From the line containing "Task: Click the" through the last line of the entries below, transcribe each line exactly, excluding any picture.

=-=-=-=-=

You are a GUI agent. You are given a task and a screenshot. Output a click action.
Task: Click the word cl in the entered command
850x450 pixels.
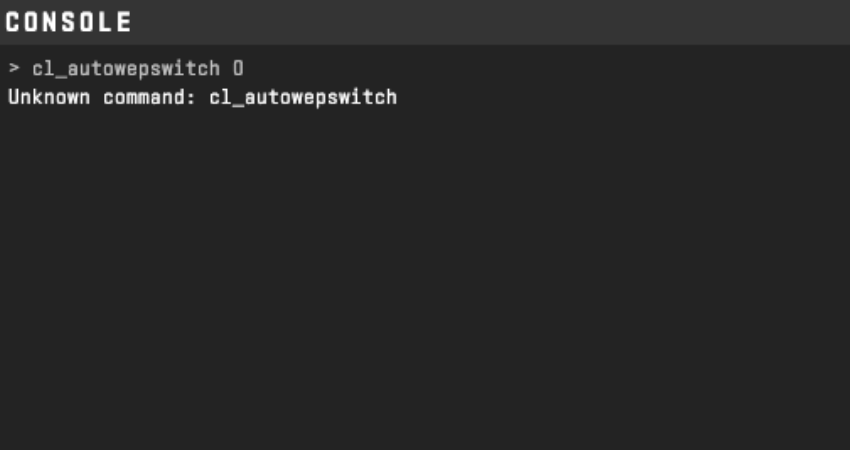coord(43,68)
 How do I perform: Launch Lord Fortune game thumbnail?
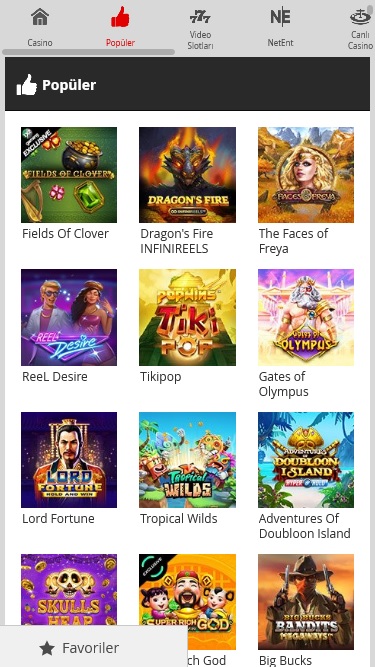[x=69, y=460]
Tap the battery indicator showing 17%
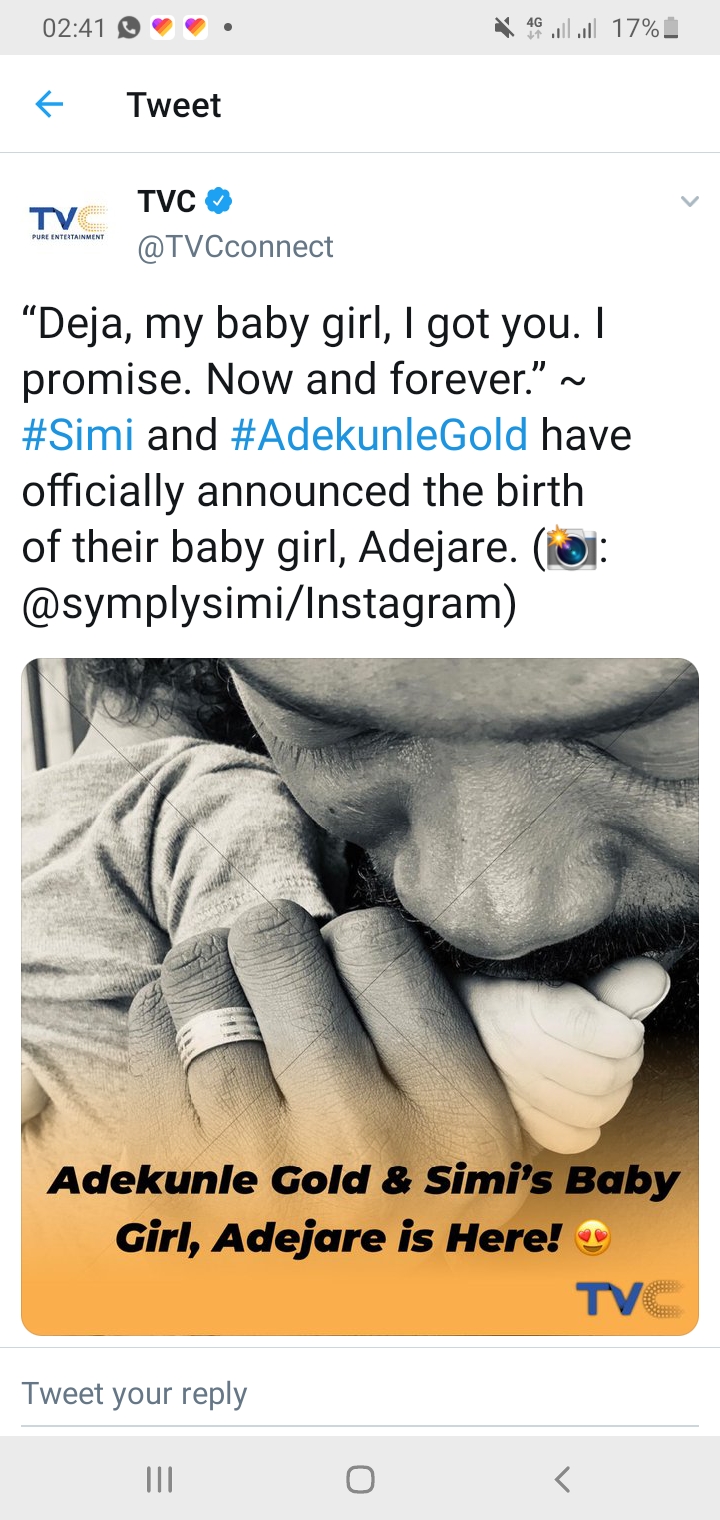 coord(646,28)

=-=-=-=-=

## EXERCISE ANSWER
Task: Click the word cl in the entered command
850x450 pixels.
coord(43,68)
 How do I perform: Launch Lord Fortune game thumbnail?
[x=69, y=460]
Tap the battery indicator showing 17%
 coord(646,28)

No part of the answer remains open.